§ **WRITTEN PROBLEM A**:
Copy the lines of the records from the one containing "Given: Expand the Action Type dropdown" up to and including the one containing "Looking at the", reproducing them without any changes.

** BEGIN SELECTED EXCERPT **

Whatever the source, failing to master penmanship has measurable repercussions. Steve Graham, who specializes in writing development at Vanderbilt University, says children without a solid handwriting foundation often have "trouble taking notes and difficulty keeping up in class."
Plus, experts say poor penmanship stretches past your own child's future. EducationWorld.com reports up to $95 million in tax refunds aren't delivered correctly because of unreadable tax forms and, looking ahead, the health of one in 10 Americans could be endangered by their physician's poor penmanship.
These statistics are startling to today's leading source of handwriting development--busy parents. Not only do parents have to find the time to help with handwriting, many are struggling with how to properly teach it and looking for help when it comes to where to start.
To bridge the gap, Schulken helped develop Mead Writing Fundamentals, a line of 15 products meant to guide parents as they introduce and reinforce handwriting skills for their pre-K through 3rd-grade kids. The products are positioned in four stages, based on the development of the child, and start before pencil hits paper with activities designed to build fine and perceptual motor skills instrumental for sound handwriting.
Stage one explores tasks like cutting and connecting dots that require eye-hand coordination. Stage two teaches motor patterns needed for forming capital letters, numbers and lowercase letters. Stage three helps students master writing words on traditional primary paper, while stage four addresses common issues such as inconsistent spacing, large letter size and difficulty adhering to margins.
"The idea is that each mastered skill builds on the next as children first tackle prewriting tasks and eventually build sound writing habits," explains Schulken.
Creative lessons, the use of color to aid focus and increase retention, helpful reminders for proper pencil grasp, and cues for paper stabilization are carried throughout the line.
For parents worried about their own child's chances of being accepted into a good college one day, such products couldn't come at a better time. Partly in an effort to encourage schools to stress handwriting and written expression skills, the College Board added a handwritten essay to the SAT in 2005.

** END SELECTED EXCERPT **

§ **WRITTEN PROBLEM B**:
In the text on handwriting development, translate this sentence into Spanish: "Stage one explores tasks like cutting and connecting dots that require eye-hand coordination."

** BEGIN RECORDS SHOWN **

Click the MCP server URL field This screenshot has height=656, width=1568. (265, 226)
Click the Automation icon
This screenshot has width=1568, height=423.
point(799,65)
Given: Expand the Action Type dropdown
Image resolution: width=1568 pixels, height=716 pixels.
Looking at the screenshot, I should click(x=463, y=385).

** END RECORDS SHOWN **
** BEGIN RECORDS SHOWN **

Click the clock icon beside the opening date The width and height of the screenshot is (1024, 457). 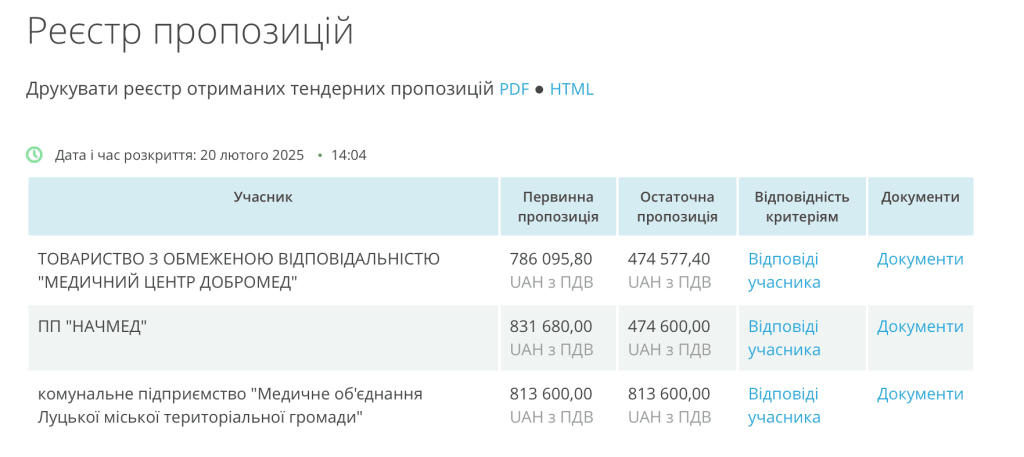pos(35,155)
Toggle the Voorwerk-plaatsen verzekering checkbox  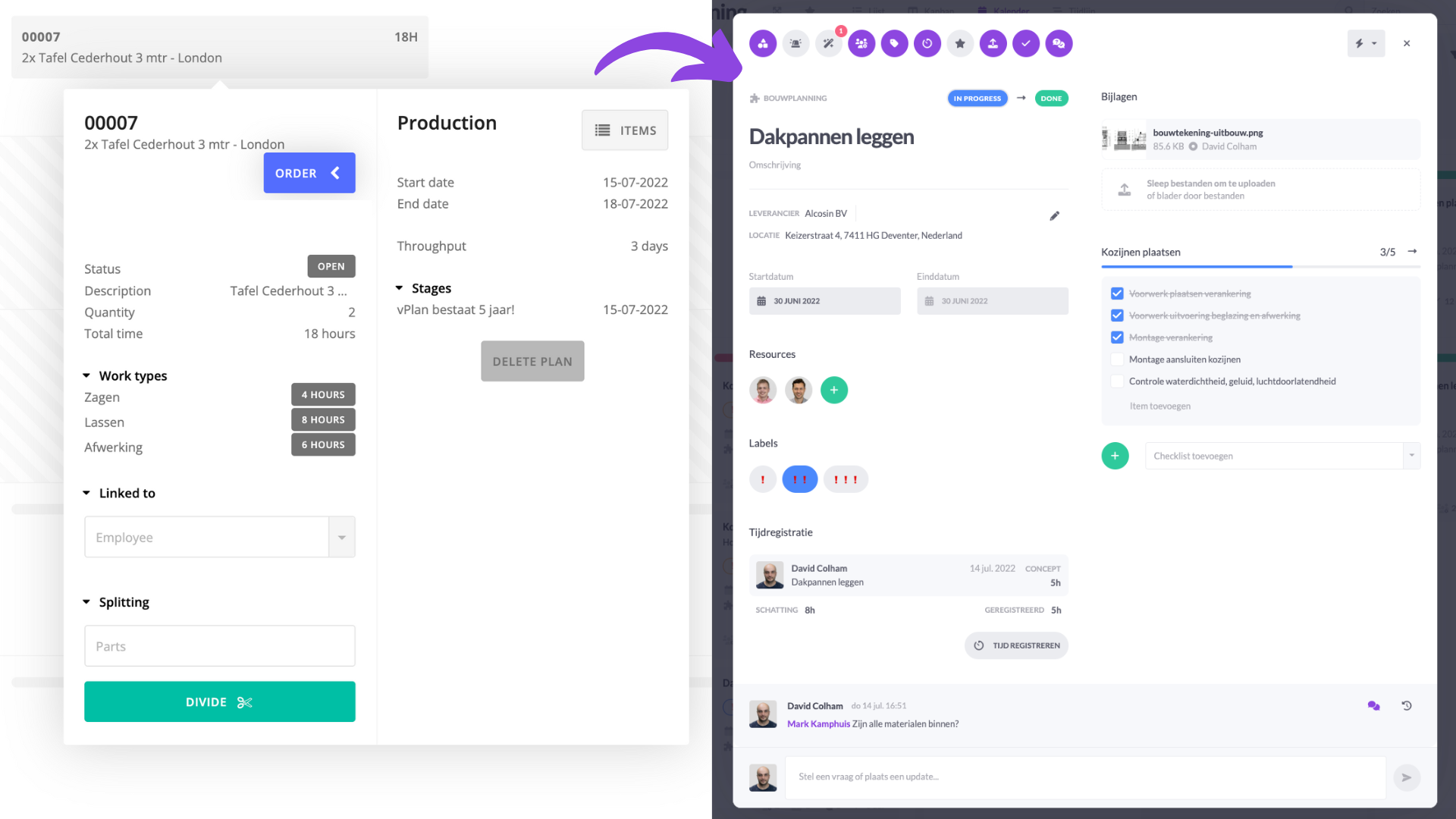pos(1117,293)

** END RECORDS SHOWN **

§ **EXPECTED OUTPUT A**:
Given: Expand the Action Type dropdown
Image resolution: width=1568 pixels, height=716 pixels.
Looking at the screenshot, I should click(x=463, y=385).

§ **EXPECTED OUTPUT B**:
La etapa uno explora tareas como recortar y unir puntos que requieren coordinación ojo-mano.